RECORDS SHOWN:
|---|

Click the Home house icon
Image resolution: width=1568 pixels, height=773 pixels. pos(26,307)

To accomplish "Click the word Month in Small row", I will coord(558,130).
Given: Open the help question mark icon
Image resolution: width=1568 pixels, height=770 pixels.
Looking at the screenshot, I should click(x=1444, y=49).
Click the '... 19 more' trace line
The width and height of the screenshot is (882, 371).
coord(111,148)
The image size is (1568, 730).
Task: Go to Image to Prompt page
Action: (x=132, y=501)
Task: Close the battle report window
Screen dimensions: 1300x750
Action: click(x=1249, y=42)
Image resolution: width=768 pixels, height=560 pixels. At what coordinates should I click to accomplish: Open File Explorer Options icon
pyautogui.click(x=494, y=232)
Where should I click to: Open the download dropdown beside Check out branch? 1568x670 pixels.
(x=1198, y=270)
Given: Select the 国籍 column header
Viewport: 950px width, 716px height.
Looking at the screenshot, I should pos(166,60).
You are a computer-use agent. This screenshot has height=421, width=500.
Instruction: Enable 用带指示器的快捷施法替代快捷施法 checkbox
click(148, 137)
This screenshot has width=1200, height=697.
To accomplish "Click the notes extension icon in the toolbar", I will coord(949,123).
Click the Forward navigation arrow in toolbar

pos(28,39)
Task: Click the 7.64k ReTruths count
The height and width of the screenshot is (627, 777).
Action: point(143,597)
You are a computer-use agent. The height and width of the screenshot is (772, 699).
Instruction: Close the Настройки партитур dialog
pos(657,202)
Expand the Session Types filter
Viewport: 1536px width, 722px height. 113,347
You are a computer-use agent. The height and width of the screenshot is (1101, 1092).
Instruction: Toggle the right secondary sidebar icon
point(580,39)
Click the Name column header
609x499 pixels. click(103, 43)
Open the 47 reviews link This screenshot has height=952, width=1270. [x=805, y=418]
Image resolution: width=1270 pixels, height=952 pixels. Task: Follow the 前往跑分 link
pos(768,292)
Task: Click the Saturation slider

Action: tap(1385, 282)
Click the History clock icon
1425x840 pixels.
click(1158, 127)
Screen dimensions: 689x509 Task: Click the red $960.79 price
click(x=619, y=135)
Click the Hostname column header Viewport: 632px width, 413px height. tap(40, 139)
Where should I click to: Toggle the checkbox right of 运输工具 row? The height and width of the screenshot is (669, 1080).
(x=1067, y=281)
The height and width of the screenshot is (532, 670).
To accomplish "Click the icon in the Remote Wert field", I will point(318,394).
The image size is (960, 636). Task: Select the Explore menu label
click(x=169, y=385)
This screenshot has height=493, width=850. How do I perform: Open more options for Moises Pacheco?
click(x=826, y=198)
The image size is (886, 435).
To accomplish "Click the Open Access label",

|---|

EXERCISE OBJECTIVE: Reproduce the rows above word for word, starting at the line containing "Expand the Session Types filter" and ending at the line containing "Open the 47", with both of those lines included.

TASK SOLUTION:
Expand the Session Types filter
Viewport: 1536px width, 722px height. 113,347
You are a computer-use agent. The height and width of the screenshot is (1101, 1092).
Instruction: Toggle the right secondary sidebar icon
point(580,39)
Click the Name column header
609x499 pixels. click(103, 43)
Open the 47 reviews link This screenshot has height=952, width=1270. [x=805, y=418]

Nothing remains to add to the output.